Post geht an die Börse Italien stellt sein Tafelsilber ins Fenster
12.10.2015, 16:36 Uhr
(Foto: REUTERS)
Italien gehört mit seinen immensen Staatsschulden zu den Sorgenkindern der Eurozone. Nun geht Rom die Probleme an und beginnt mit Teilprivatisierungen. Anleger werden mit einigen Versprechen gelockt.
Italien bringt die Teilprivatisierung der Post auf den Weg. Investoren, Privatanleger und Mitarbeiter des Unternehmens können nun die insgesamt 453 Millionen Aktien zeichnen, die der Staat anbietet, wie das Post-Management und das italienische Wirtschaftsministerium mitteilten. Die Zeichnungsfrist läuft bis zum 22. Oktober, für die darauffolgende Woche ist der Börsengang geplant. Der hoch verschuldete italienische Staat will mit dem Verkauf von bis zu 38,2 Prozent der Anteile der Post bis zu 3,7 Milliarden Euro einnehmen.
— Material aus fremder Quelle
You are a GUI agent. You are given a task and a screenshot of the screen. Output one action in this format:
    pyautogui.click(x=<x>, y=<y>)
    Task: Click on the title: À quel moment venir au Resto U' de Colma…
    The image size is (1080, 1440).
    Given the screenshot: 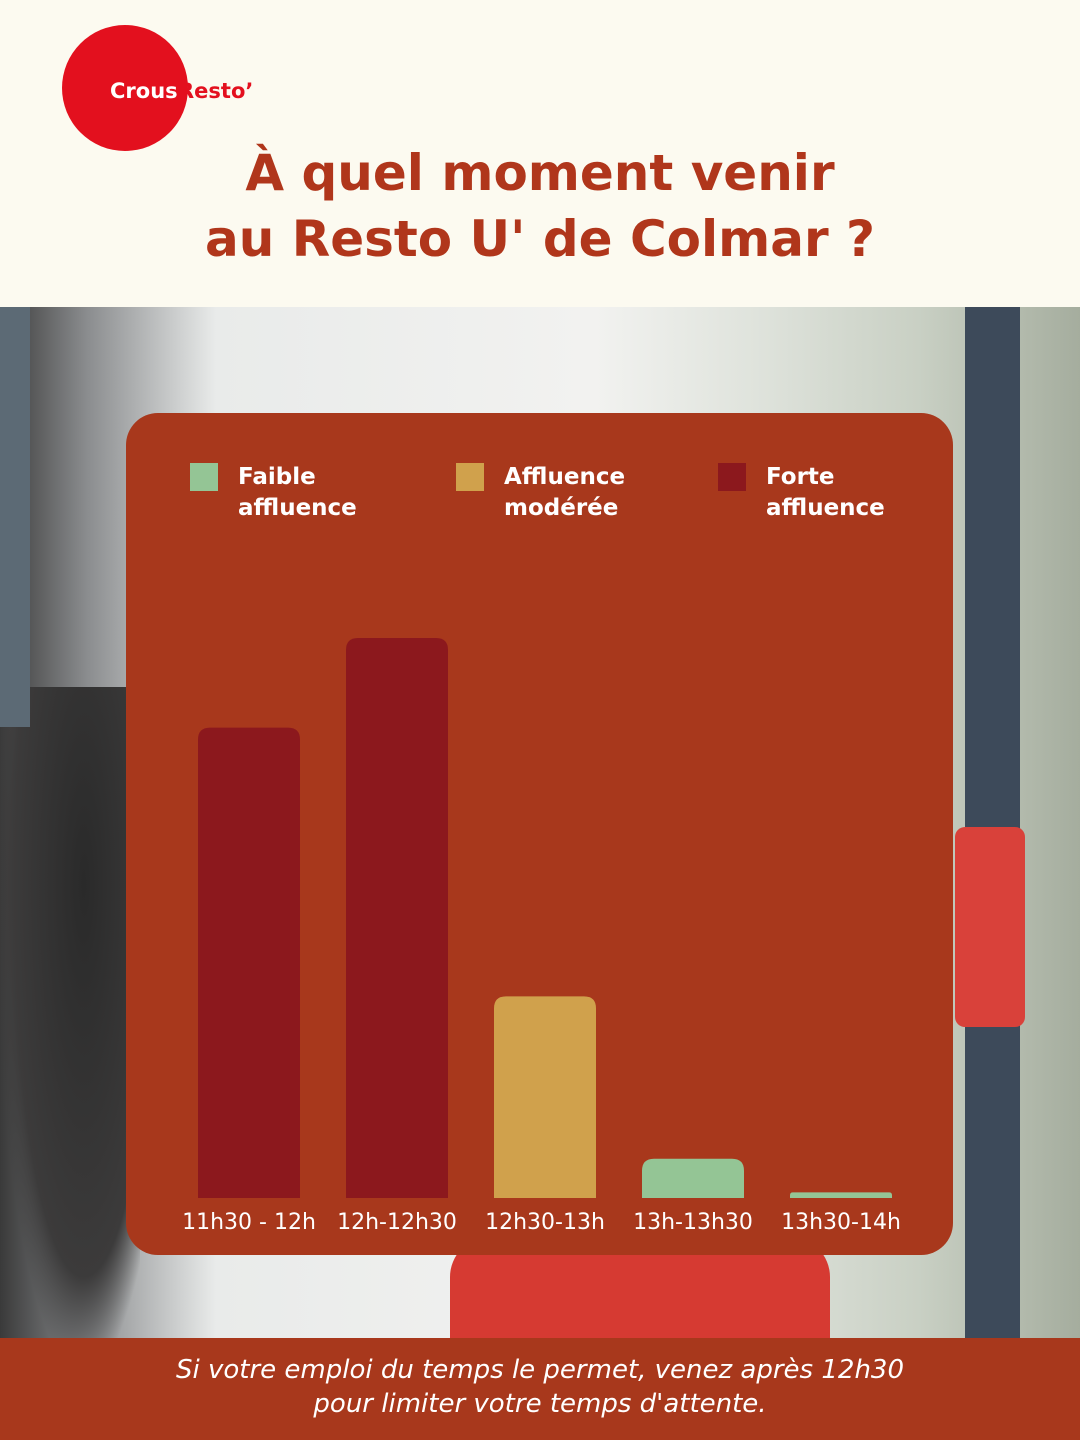 What is the action you would take?
    pyautogui.click(x=540, y=206)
Der Ausgabepreis der Aktien soll zwischen 6,00 und 7,50 Euro liegen. 30 Prozent der Aktien sind Privatanlegern in Italien sowie den Mitarbeitern vorbehalten, 70 Prozent gehen laut italienischem Finanzministerium an institutionelle Anleger im In- und Ausland. Es müssen mindestens 500 Stück geordert werden. Für Anleger, die ihre Papiere mindestens ein Jahr halten, gibt es eine Treueprämie von einer Aktie pro 20 Aktien.
Gewinn geht zu 80 Prozent an Anleger
Mit einem Marktwert von bis zu 9,8 Milliarden Euro wird das Unternehmen nach Einschätzung der Wirtschaftszeitung "Il Sole 24 Ore" unzweifelhaft zu einem der Schwergewichte an der "Piazza Affari", der Mailänder Börse. Laut dem Fachblatt sollen in diesem und dem nächsten Jahr 80 Prozent der Gewinne als Dividenden ausgeschüttet werden.
"Heute ist ein sehr wichtiger Tag", sagte Fabrizio Pagani, im italienischen Wirtschaftsministerium für die Teilprivatisierung zuständig. Es gehe um "eine historische Privatisierung", die größte seit Ende der 90er Jahre. Der Generaldirektor der Post, Francesco Caio, berichtete von großem Interesse internationaler Investoren. Während der Präsentation demonstrierten vor der Mailänder Börse etwa ein gutes Dutzend Post-Mitarbeiter. Sie beklagten einen "Ausverkauf" des Unternehmens.
EU und IWF dringen auf weitere Teilprivatisierungen
Die vor 153 Jahren gegründete italienische Post hat 143.000 Mitarbeiter und 13.000 Filialen. Neben der Briefzustellung ist sie auch in den Bereichen Logistik, Onlinehandel, Finanzen, Versicherungen und Mobiltelefonie aktiv. Klassische Post-Geschäfte machen aber nur noch rund 15 Prozent des Umsatzes von zuletzt etwa 28,5 Milliarden Euro aus. 85 Prozent wird mit Versicherungen und Finanzdienstleistungen erwirtschaftet.
Der Börsengang der Post ist für Italien der größte seit 1999, als der Staat einen Anteil am Versorger Enel auf den Markt brachte. Die Regierung will mit der Privatisierung staatlicher Firmen den Schuldenberg von etwa zwei Billionen Euro angehen - und plant weitere Aktionen. So sollen jeweils Anteile an der Flugsicherung Enav und dem Bahnunternehmen FS veräußert werden. Bereits im vergangenen Jahr waren Teile des Schiffbauers Fincantieri und des Telekommunikationsanbieters Rai Way an die Börse gegangen. EU-Kommission und Internationaler Währungsfonds haben Italien aufgefordert, Privatisierungen zu beschleunigen. Die drittgrößte Volkswirtschaft der Eurozone gilt als eines der Sorgenkinder des gemeinsamen Währungsraumes.
Vor zwei Jahren hatte auch Großbritannien die bis dahin staatliche Royal Mail an die Börse gebracht. Die Aktien der Deutschen Post werden schon seit 15 Jahren an der Börse gehandelt.